Tom Sommers still remembers the first time he came to Beatrice for a job interview. At the time, November of 2004, Sommers was interviewing to become CEO of Beatrice Community Hospital and Health Center.
He knew one goal for a new CEO might someday be construction of a new hospital.
Driving south on U.S. Highway 77, nearing Hickory Road, Sommers recalls turning to his wife and telling her “that’s where a new hospital
ought to go.”
Five years later, it’s happening.
On Monday, at 2 p.m., Beatrice Community Hospital and Health Center will hold a groundbreaking ceremony at the Holiday Inn Express to celebrate the upcoming construction of a new hospital. Work on the site will likely begin in November if weather permits.
“It’s exciting,” Sommers said on Friday. “We need to build a hospital to meet the needs of the community. The goal is to provide a better patient experience with ease of navigation, more family space in rooms and the ability to add technology and grow to meet future needs.”

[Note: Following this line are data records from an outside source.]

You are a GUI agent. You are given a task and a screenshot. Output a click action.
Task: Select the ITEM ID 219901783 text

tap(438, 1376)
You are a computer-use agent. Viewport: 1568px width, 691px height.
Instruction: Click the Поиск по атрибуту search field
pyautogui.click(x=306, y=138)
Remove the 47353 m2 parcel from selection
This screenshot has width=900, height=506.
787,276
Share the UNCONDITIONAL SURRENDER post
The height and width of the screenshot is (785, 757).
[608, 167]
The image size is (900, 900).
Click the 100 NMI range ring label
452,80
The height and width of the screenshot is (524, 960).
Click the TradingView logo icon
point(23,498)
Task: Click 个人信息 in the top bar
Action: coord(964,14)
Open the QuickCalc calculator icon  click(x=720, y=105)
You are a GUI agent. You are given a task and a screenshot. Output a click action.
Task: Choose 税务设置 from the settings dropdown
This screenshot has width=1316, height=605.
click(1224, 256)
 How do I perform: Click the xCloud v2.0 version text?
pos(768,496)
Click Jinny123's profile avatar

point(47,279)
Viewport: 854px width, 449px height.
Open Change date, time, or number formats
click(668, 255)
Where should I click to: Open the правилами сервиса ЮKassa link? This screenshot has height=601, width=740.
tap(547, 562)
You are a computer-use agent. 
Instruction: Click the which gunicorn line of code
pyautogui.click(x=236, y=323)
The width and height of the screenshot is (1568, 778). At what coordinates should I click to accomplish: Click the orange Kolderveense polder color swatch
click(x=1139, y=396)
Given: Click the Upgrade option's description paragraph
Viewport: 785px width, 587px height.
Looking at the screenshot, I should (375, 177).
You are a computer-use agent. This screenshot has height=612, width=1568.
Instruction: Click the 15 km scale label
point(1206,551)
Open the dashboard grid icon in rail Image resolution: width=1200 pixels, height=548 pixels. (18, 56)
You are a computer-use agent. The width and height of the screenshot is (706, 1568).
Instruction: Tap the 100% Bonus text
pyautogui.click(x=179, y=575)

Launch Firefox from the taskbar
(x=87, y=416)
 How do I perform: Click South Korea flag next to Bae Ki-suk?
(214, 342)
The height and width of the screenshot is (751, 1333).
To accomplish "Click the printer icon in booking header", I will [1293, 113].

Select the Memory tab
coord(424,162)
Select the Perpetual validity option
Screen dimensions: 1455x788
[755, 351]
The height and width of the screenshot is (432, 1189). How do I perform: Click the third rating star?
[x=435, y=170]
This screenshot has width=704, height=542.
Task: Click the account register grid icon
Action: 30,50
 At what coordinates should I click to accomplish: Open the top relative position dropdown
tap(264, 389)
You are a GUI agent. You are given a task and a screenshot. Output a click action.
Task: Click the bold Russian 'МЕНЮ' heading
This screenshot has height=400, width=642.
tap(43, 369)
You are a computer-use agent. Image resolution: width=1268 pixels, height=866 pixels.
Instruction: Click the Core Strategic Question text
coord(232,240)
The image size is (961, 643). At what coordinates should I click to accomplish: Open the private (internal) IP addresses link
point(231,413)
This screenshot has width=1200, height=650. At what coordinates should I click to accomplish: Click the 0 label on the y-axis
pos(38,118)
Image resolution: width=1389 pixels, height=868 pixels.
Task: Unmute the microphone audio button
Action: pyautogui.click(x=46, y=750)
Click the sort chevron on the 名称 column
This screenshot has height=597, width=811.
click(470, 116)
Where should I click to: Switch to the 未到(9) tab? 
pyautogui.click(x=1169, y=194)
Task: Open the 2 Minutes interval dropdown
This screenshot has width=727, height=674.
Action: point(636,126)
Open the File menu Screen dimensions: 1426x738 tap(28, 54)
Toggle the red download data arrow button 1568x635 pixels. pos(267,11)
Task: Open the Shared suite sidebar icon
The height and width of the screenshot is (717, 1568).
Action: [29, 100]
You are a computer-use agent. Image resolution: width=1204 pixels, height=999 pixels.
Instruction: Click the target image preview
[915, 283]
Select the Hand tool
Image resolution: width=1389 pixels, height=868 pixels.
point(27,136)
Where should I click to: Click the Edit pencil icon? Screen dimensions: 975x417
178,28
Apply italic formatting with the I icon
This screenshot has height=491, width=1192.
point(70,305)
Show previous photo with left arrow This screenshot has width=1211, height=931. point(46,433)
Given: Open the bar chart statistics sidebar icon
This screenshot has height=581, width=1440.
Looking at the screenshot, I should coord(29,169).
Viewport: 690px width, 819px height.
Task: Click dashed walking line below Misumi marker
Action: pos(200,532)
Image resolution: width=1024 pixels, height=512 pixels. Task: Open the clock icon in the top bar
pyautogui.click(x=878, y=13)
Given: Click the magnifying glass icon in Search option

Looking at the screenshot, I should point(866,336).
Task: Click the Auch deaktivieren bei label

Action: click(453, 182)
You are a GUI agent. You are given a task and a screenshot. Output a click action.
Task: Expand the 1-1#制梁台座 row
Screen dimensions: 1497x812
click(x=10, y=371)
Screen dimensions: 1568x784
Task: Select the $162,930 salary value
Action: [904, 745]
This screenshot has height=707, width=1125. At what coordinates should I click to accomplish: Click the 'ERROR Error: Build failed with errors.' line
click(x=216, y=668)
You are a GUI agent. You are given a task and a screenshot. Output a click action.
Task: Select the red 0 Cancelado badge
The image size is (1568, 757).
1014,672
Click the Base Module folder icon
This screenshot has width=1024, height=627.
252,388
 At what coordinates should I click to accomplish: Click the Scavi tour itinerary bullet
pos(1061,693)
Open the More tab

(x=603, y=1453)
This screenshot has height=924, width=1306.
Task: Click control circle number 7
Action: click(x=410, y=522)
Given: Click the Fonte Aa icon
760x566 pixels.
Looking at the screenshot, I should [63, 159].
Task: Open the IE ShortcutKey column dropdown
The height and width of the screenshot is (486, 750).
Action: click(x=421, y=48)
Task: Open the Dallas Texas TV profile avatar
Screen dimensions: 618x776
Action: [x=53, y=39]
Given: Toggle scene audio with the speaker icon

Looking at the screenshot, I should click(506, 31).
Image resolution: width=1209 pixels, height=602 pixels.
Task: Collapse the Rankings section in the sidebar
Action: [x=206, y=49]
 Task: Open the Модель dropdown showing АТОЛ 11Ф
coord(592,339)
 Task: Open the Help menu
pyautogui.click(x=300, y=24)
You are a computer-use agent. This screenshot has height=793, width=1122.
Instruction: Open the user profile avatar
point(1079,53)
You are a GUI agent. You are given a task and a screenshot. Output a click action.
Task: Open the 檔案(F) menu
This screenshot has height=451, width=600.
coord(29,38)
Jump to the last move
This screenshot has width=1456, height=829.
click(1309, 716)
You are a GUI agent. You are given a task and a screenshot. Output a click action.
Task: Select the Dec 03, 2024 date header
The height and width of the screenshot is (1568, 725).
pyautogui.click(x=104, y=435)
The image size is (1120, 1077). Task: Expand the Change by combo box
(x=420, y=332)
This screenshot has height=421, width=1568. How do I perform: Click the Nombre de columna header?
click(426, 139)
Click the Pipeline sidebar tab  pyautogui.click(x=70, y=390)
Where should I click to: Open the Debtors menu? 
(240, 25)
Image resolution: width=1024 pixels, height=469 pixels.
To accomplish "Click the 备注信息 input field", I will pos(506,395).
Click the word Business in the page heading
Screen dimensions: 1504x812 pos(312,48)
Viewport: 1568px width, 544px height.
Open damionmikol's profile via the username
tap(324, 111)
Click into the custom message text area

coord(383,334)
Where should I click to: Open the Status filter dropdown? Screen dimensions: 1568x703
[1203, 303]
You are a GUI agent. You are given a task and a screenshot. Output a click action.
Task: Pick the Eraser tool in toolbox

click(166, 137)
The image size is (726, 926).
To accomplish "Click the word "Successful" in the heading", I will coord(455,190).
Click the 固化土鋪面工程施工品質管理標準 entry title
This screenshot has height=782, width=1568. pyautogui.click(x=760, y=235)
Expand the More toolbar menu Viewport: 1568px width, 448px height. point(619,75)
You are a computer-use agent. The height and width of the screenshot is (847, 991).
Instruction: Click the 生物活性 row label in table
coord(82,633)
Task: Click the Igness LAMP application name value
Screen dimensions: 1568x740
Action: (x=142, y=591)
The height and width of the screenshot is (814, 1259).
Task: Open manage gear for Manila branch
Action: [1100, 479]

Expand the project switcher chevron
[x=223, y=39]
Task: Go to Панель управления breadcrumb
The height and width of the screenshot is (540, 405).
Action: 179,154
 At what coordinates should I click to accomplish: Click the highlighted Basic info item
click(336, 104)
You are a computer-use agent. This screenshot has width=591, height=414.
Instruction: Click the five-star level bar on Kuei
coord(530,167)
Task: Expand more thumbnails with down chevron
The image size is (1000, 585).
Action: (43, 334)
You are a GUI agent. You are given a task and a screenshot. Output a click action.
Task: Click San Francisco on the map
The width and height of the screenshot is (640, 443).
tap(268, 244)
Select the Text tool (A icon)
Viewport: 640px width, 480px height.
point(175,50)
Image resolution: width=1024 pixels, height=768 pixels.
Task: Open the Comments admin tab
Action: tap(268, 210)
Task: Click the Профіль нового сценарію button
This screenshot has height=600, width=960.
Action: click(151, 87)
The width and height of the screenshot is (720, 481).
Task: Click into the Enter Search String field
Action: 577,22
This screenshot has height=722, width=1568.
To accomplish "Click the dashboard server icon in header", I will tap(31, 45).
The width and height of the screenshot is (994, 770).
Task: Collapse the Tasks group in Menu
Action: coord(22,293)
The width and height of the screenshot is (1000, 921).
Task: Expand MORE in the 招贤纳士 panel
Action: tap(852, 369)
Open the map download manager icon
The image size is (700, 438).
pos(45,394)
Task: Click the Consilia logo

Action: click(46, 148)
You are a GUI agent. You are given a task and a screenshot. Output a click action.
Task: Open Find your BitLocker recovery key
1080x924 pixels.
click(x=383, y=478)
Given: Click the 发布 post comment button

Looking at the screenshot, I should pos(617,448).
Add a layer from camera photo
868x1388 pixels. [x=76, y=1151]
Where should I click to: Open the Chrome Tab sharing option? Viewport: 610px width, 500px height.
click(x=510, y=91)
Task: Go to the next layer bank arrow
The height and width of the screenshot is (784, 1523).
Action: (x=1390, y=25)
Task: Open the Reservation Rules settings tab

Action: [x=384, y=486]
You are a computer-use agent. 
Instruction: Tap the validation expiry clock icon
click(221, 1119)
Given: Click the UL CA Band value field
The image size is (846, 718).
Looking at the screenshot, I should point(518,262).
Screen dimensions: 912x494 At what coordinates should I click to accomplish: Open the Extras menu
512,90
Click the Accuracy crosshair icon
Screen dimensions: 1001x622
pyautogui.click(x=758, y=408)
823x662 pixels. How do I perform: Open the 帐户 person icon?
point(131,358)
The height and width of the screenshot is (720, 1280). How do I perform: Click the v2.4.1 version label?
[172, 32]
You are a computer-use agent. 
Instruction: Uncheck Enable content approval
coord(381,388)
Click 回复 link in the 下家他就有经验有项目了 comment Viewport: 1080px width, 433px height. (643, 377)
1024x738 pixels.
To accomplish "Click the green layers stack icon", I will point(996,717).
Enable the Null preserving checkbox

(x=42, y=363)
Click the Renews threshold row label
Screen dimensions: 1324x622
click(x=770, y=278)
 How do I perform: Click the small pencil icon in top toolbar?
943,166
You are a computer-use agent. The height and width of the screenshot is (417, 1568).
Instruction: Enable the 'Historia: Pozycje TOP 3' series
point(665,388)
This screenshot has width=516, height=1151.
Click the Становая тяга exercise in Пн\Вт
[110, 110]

The current hospital structure is 86,000 square feet, plans for a new hospital are for a 133,000 square foot facility.
Included in the initial plans are 10 emergency room examination rooms, compared to four in the current hospital. All patient rooms will be private rooms, with private baths. The new structure will have two trauma rooms compared to one currently, and a two-bay ambulance garage so patients can be loaded and unloaded without being exposed to inclement weather. A parking lot that can hold around 400 vehicles is also planned.
Altus Architecture and Design was responsible for designing the new hospital. The firm also designed the Nebraska Orthopedic Hospital in Omaha, the cancer center at the University of Nebraska Medical Center and portions of Saint Elizabeth Regional Medical Center campus in Lincoln.
Sommers estimates that the new hospital will be fully constructed by the summer of 2011.
Terri Dageford, director of business and industry for Gage County Economic Development, Inc., said news of the upcoming construction project was the result of many groups working toward a common goal.
“This was not possible without the partnerships, it’s not one entity in this community, it’s everyone working together,” Dageford said. “We have true success when we are working together.”
The new hospital will be located on approximately 40 acres of hospital-owned land near the northern edge of Beatrice west of U.S. Highway 77 near Hickory Road.
General contractors for the project will be Caspers Construction of Beatrice, and Sampson Construction Company of Lincoln.
“We wanted to be able to have someone who has experience,” Sommers said. “And as much as possible, we want to be able to use local people. It just makes sense.”
Sommers is also optimistic that a new hospital may bring new medical professionals to town.
“A newer, more modern facility will help us to continue to recruit,” he said, noting that current hospital employees have been “very involved” in the process of designing a new facility. “It should enable us to feed on our previous successes.”
Dageford hopes that the new hospital will also bring additional development of the city’s north side.
“Beatrice Community Hospital is really going to be our front door on Highway 77,” Dageford said. “It’s about shiny and new, it’s about being progressive. We hope that through this we will attract your business services, health related businesses within our area.”
Though significantly larger in area, the new hospital will continue to serve as a critical access hospital, limited to just 25 patient beds. The critical access designation means that Medicare will reimburse the hospital for 100 percent of the cost for treating patients under its coverage.
“Health care is a very resource-intensive industry and costly,” Sommer said. “For our community to be successful, we need to be as cost efficient as we can.”
Beatrice Community Hospital was originally founded on July 16, 1911, as the Beatrice Menonite Hospital. It became Beatrice Community Hospital in the 1970s and acquired the Beatrice Lutheran Hospital in 1982. The oldest portion of the current hospital structure was built in 1957, though several additions have been added since that time.
Sommers said the hospital remains uncertain what will become of the current building.